I once met a young boy around the age of 12. He was a lot like me, young, ambitious, but he was white. Now, that never stopped me from ever liking someone, but in this instance he was white with shockingly radical views. For having been born and raised in the northern suburbs of Montclair New Jersey, there was no amount of home training that could prepare me for the audacity of this young man. We went to a South Carolinian middle school together and everything about that education system was a guffaw to my face. But what most shocked me was the exchange I had with him in a classroom full of people.

Given it was art class and we were studying different types of art, my teacher asked us to paint something that reflected how we truly view ourselves.

I, never having latched on to the art gene of the family, stenciled out a basic flower and the young boy next to me drew himself on the back of a black man, a “cowboy on the back of a stallion,” he told me.

Shocked, because until that point, I had seen the world as one big, kind bubble of hope. But that popped, when I asked the boy what that was supposed to mean.

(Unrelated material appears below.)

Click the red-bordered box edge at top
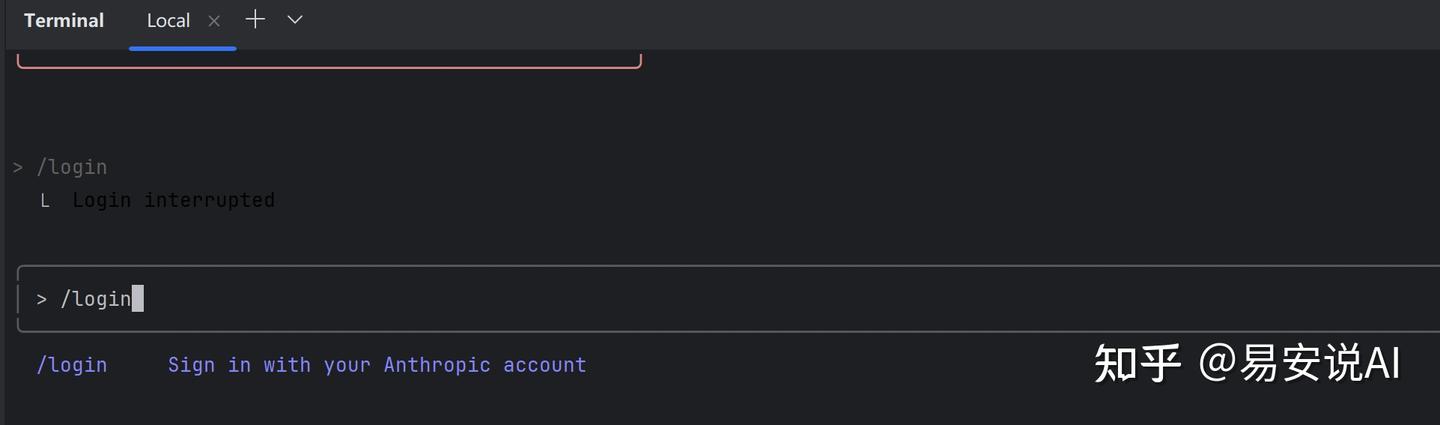This screenshot has height=425, width=1440. [328, 66]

He told me his Grandfather used to tell him of a story about the wild west and as he went on to relate it to his own self, occasionally throwing in the popular “N” word, what horrified me, was at the age of 12, never having truly known what it means to live, he had been able to make a connection between how the Native Americans were treated to the African Americans he encountered daily and apply it to a reality he could very much make true.

Asserting to him that this sort of thought is the exact reason why racism exists today, trying my best to educate him on the perils of his narrow mindedness, he looked at me as if to say, "What's wrong with that?”. That, is the true beginning of my conscious fear. And to believe that he, having said his words aloud for all to hear, would be punished for such harshness is a disappointing pill to swallow. My all-American -art teacher, whom I thought I could respect, burned in the fiery flames of her words.

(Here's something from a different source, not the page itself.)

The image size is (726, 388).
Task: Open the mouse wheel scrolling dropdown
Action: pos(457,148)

“What an interesting thought Chandler,” she chortled. I, being the only black person in the room brave enough to speak up, expressed the offense I took to such a ridiculous ideology. Gently, with her twang accent she says, “Well, at least he was being honest.” and that, shut me up instantly.

If my eighth grade art teacher couldn’t defend me against obviously pointed racism, who would?

Lest we forget the vice grip of shame and hypocrisy that wraps around my throat. White men tend to be the apple of my eye at times and there is no justification, not even Stockholm syndrome for its very existence. However, don’t get it twisted. Them being your friend, significant other or even your acquaintance is not enough to convince us they aren’t like their fellow countrymen. Don’t allow them to get away with the occasional toe dip into the pool of our culture and label themselves ‘liberals’, it’s not fair, to you, nor I, nor our ancestors who were ridden like the man in the painted picture by that boy from my art class.

My fear has only grown, an anxiety so large that it ought to die in vain. The onslaught of, what I can only describe as, systematic genocide of young black boys and girls, makes me angry to selfishly think that I could bring you into this world. The mental hysteria of knowing that playing in the park, could God forbid, get you shot because some white person felt threatened by my 13 year old son is a nightmarish reality. The anguish of knowing my young daughter a hue similar to mine, could feel that due to her color the odds of being beautiful are not in her favor.

I warn you, there is a surreptitious propaganda that they will feed you from the moment you are born, to keep you down. It is, too late for me, for old habits die hard and the lack of my representation is so ubiquitous in my reality, that I can’t stop the bullying whispers in the back of my head. But you, have the opportunity to lead a life different from my own and as much as I don’t want to give this country another body to throw in jail, another soul to steal and another person to appropriate, I can’t leave my people empty handed.

I have to face my biggest fear and raise good human beings to do what my generation is failing to do. The baton of change, not progress, must be raced to the finish line and so help me God if it isn’t my children who do it.